▶ [Page excerpt]:
= = = = = = =
Moog Cookbook's Newest Mock Rock Recipe

Duo that brought you muzak versions of alternative rock hits now take aim at the '70s.

Moog Cookbook's Joseph Manning Jr. got a lot of interesting and often positive reaction to the band's first tongue-and-cheek alternative covers album, but none were as memorable as Green Day singer Billie Joe Armstrong's.

"I know [Green Day producer] Rob Cavallo, and when he was in the studio with Green Day, a friend brought in the first Moog Cookbook album with our cover version of 'Basketcase' on it," said Manning (Jellyfish, Imperial Drag) of his band's funky keyboard deconstruction of the punk tune, which Cavallo proceeded to play. "Billie Joe walks in and goes, 'oh no, Muzak did a version of our song! This is the worst day of my life!' But then when somebody explained to him what it was, he was like, 'oh, that's cool.'"

Manning paused, then delivered the puchline: "I guess it was suddenly much hipper because we're a cool synthesizer band."

On the one hand, you can't really blame hapless Billie Joe for confusing the Moog Cookbook's computer boogie covers of alternative rock tracks with the more sanitized versions you'd hear in a Wal-Mart bathroom. On the other hand... "We're really just having fun and putting our own spin on things," said Manning of the band's latest Moog-assisted assault on '70s rock, Ye Olde Space Bande (Oct. 28).

Picking up where their 1996 debut, which offered electraboogie versions of Soundgarden's "Black Hole Sun" and Weezer's "Buddy Holly" left off, the Moog Cookbook take on the classic rock canon on their latest tongue-in-cheek effort. Steppenwolf's call-to-arms "Born to Be Wild" is mellowed out with a space-beep solo, Lynyrd Skynyrd's "Sweet Home Alabama" gets a funky organ facelift and let's just say Led Zeppelin's "Whole Lotta Love" never sounded this white and funky.

"We were looking for tunes everybody would know and that were popular enough that they had a memorable guitar riff that we could parody," said Manning of his and partner Brian Kehew's intentions. Manning said the pair received calls from managers of Soundgarden, Neil Young and Tom Petty congratulating them on their oddball covers.

This time the group brought in some high-profile friends to help out in their post-modern, Switched On Bach-style endeavor. (Bach [1968] was an electronic rendition of some of the classic composers' work played on moog synthesizer.)
= = = = = = =
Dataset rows
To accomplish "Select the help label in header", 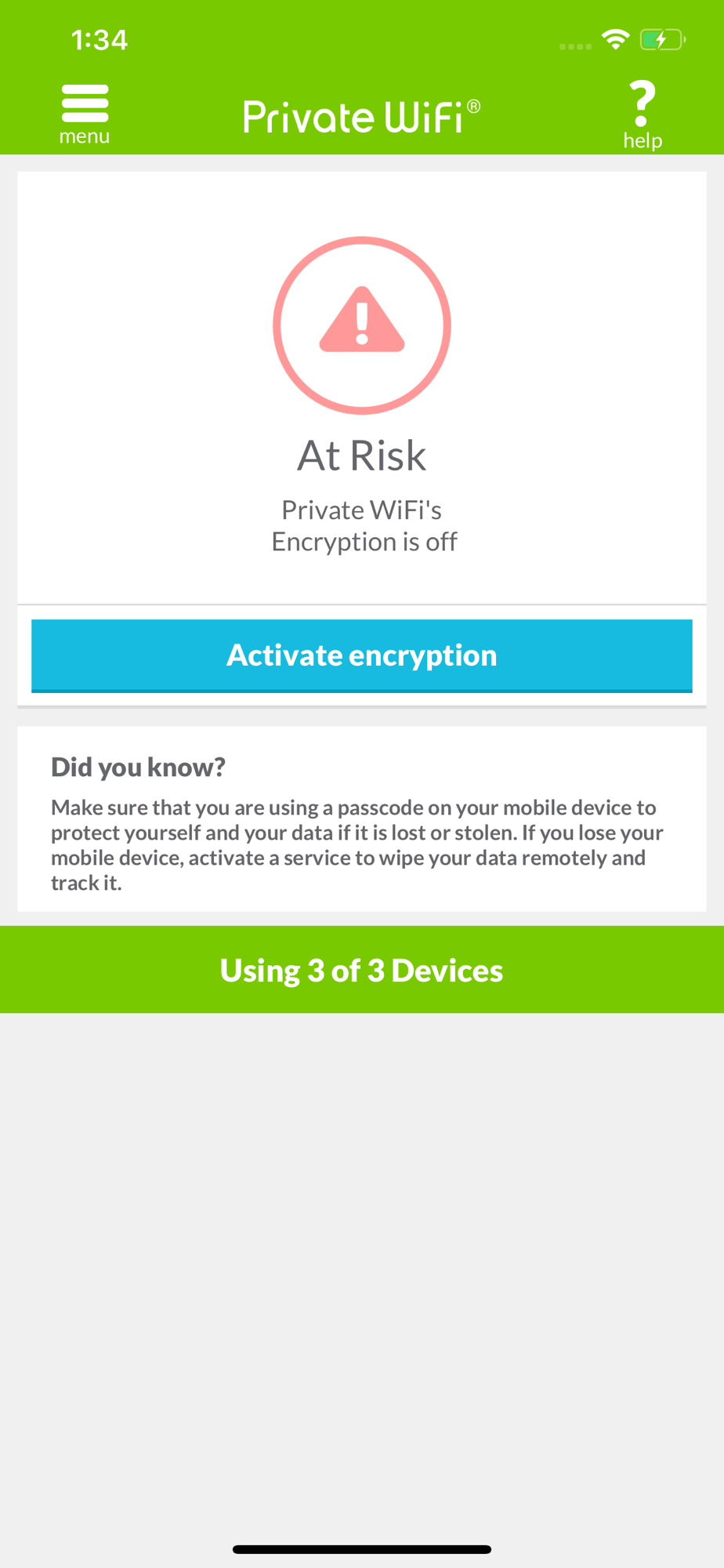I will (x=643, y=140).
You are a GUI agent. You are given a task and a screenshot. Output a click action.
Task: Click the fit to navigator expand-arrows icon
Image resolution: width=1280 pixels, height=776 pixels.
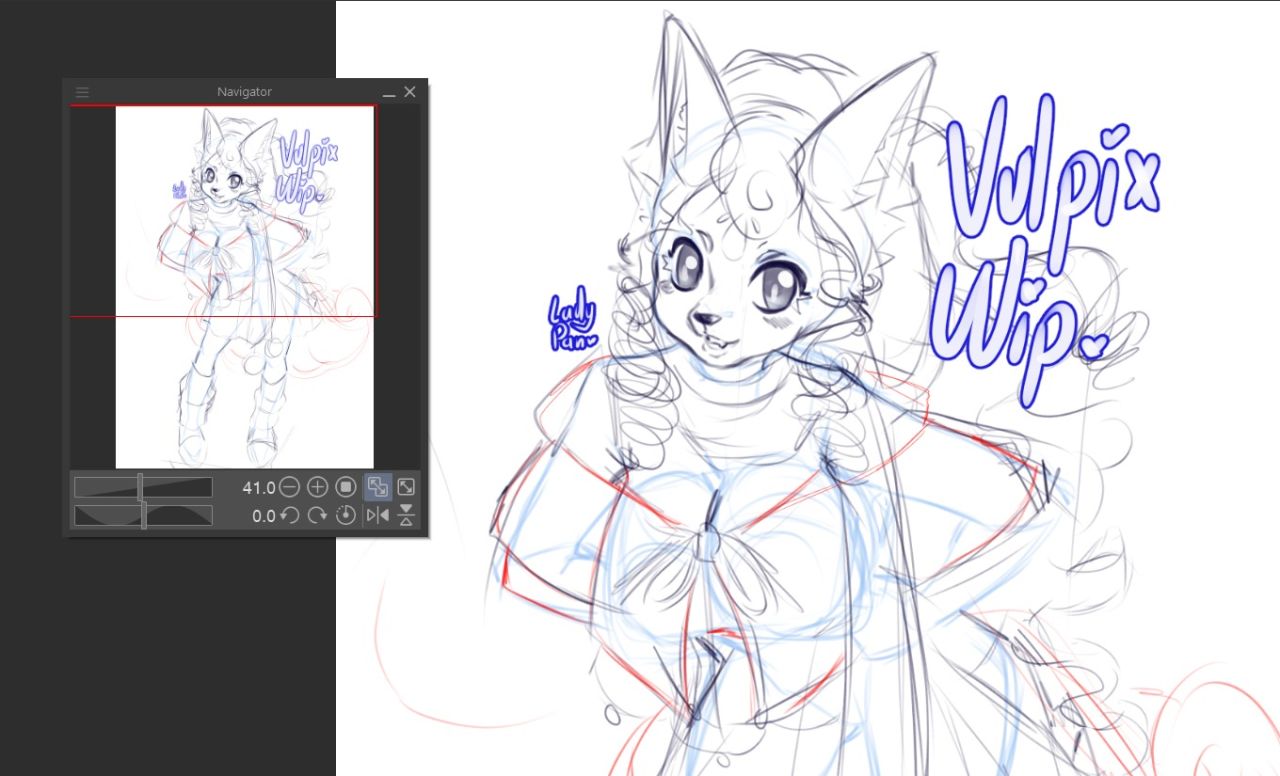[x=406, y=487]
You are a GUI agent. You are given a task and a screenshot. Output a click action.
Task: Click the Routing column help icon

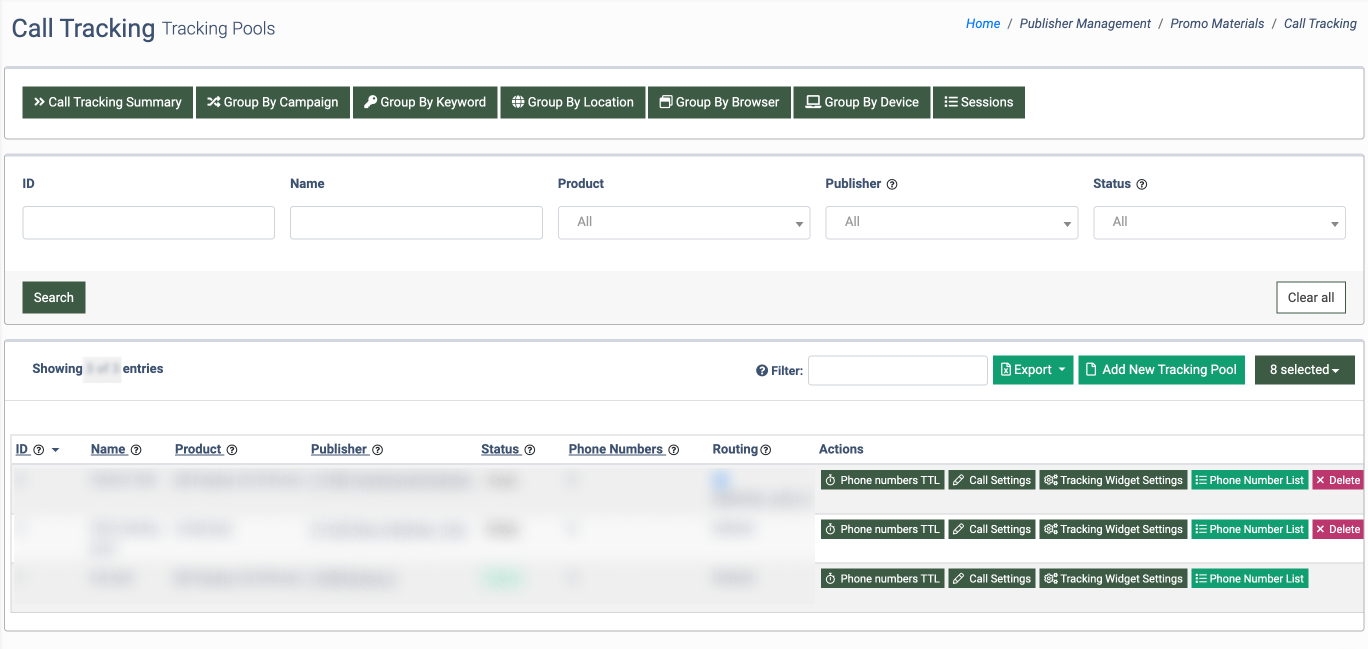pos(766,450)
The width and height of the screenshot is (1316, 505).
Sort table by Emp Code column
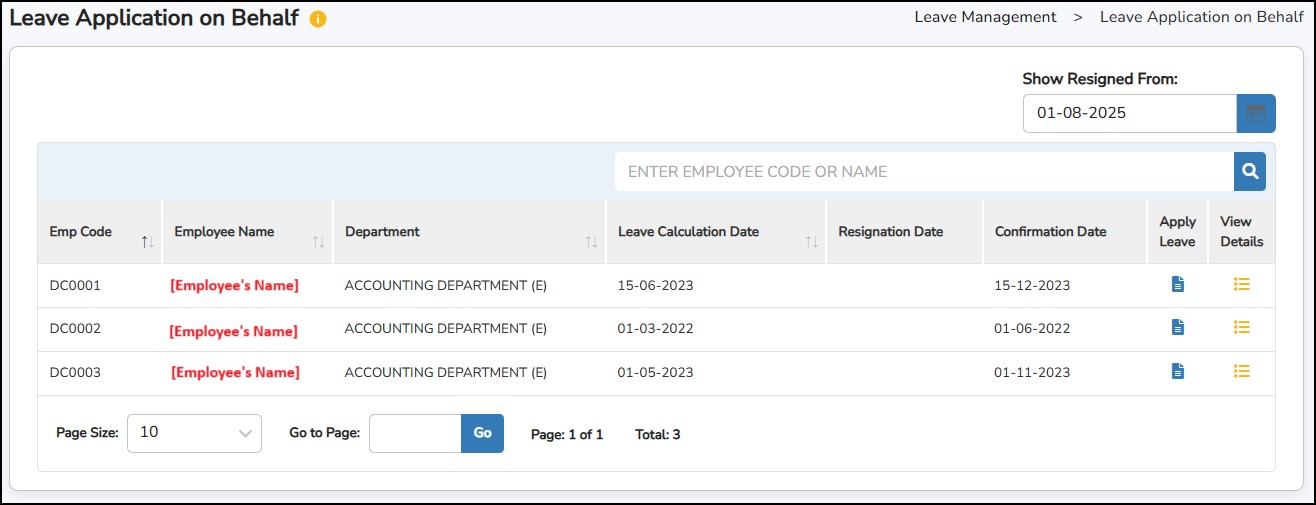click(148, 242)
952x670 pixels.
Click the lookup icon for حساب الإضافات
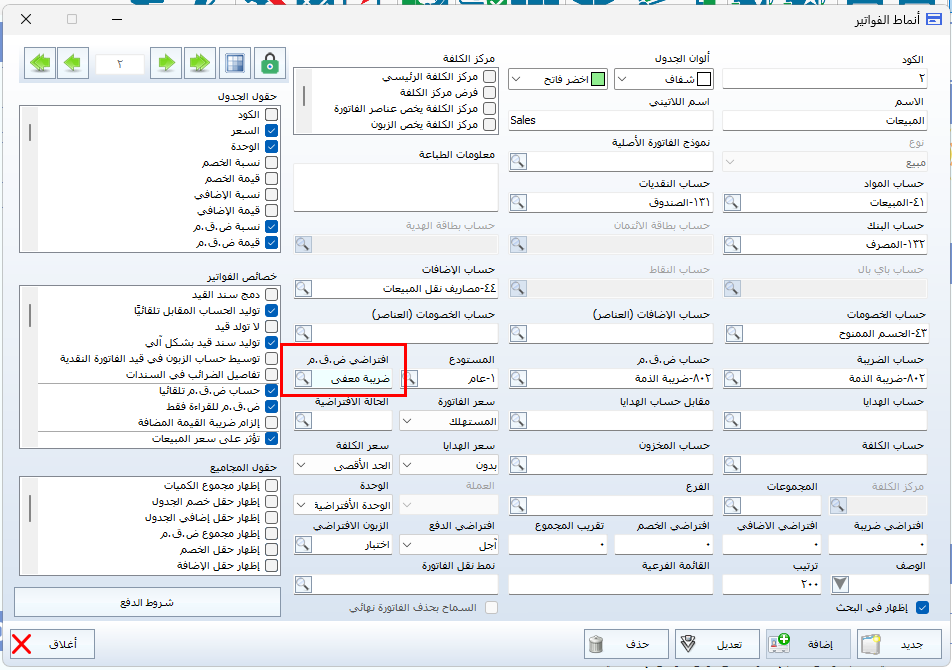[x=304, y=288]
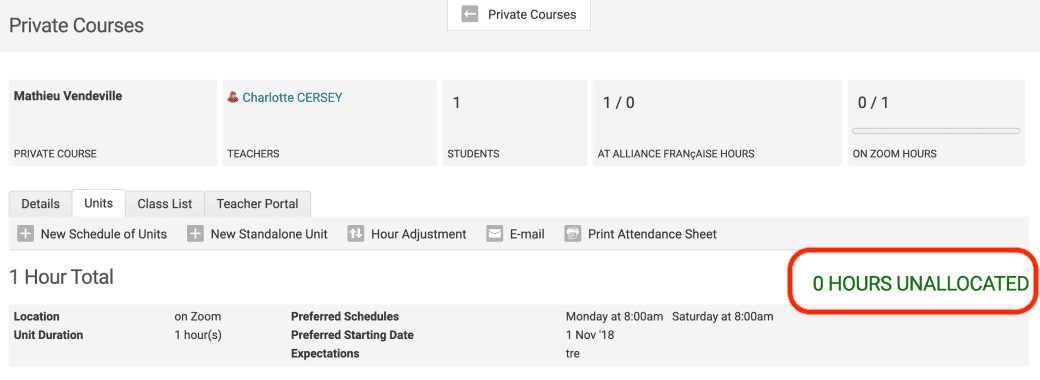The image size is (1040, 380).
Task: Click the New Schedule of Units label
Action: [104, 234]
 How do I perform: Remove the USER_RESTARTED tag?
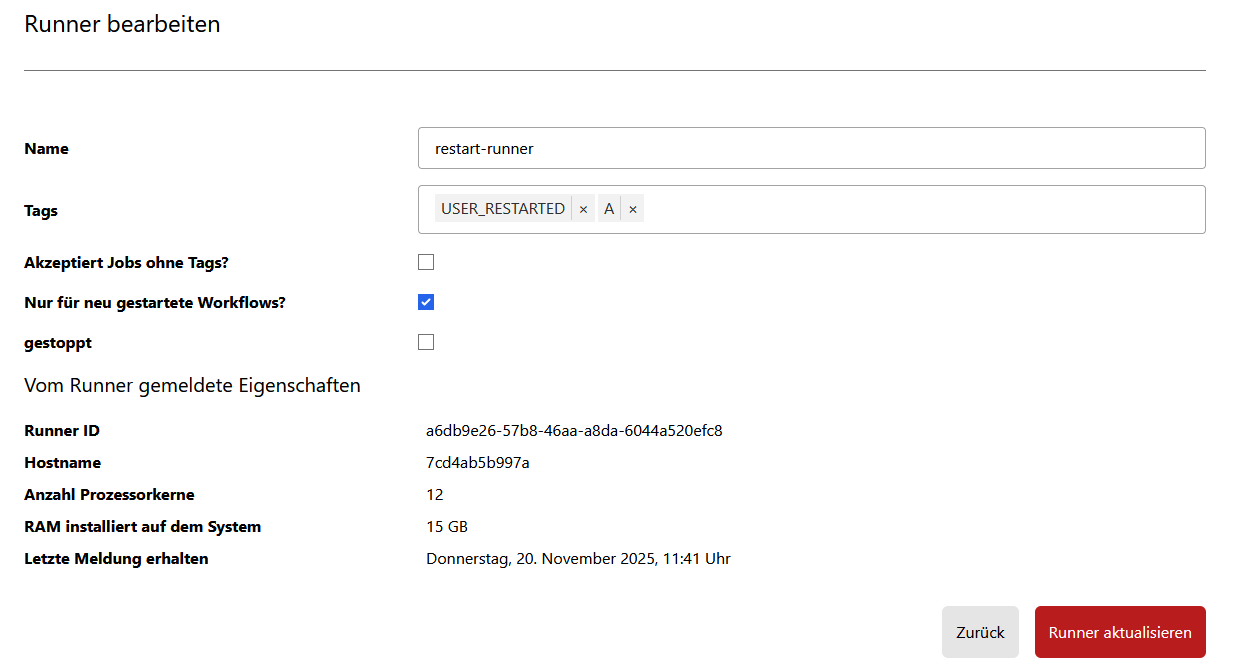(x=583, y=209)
= = = = = = =
▶ [Given request A]: Reproduce the Moog Cookbook article from "This time the" to "on moog synthesizer.)".
▶ [Given request B]: According to the Moog Cookbook article, who is Manning's partner in the band?

▶ [Full answer A]:
This time the group brought in some high-profile friends to help out in their post-modern, Switched On Bach-style endeavor. (Bach [1968] was an electronic rendition of some of the classic composers' work played on moog synthesizer.)

▶ [Full answer B]: Brian Kehew.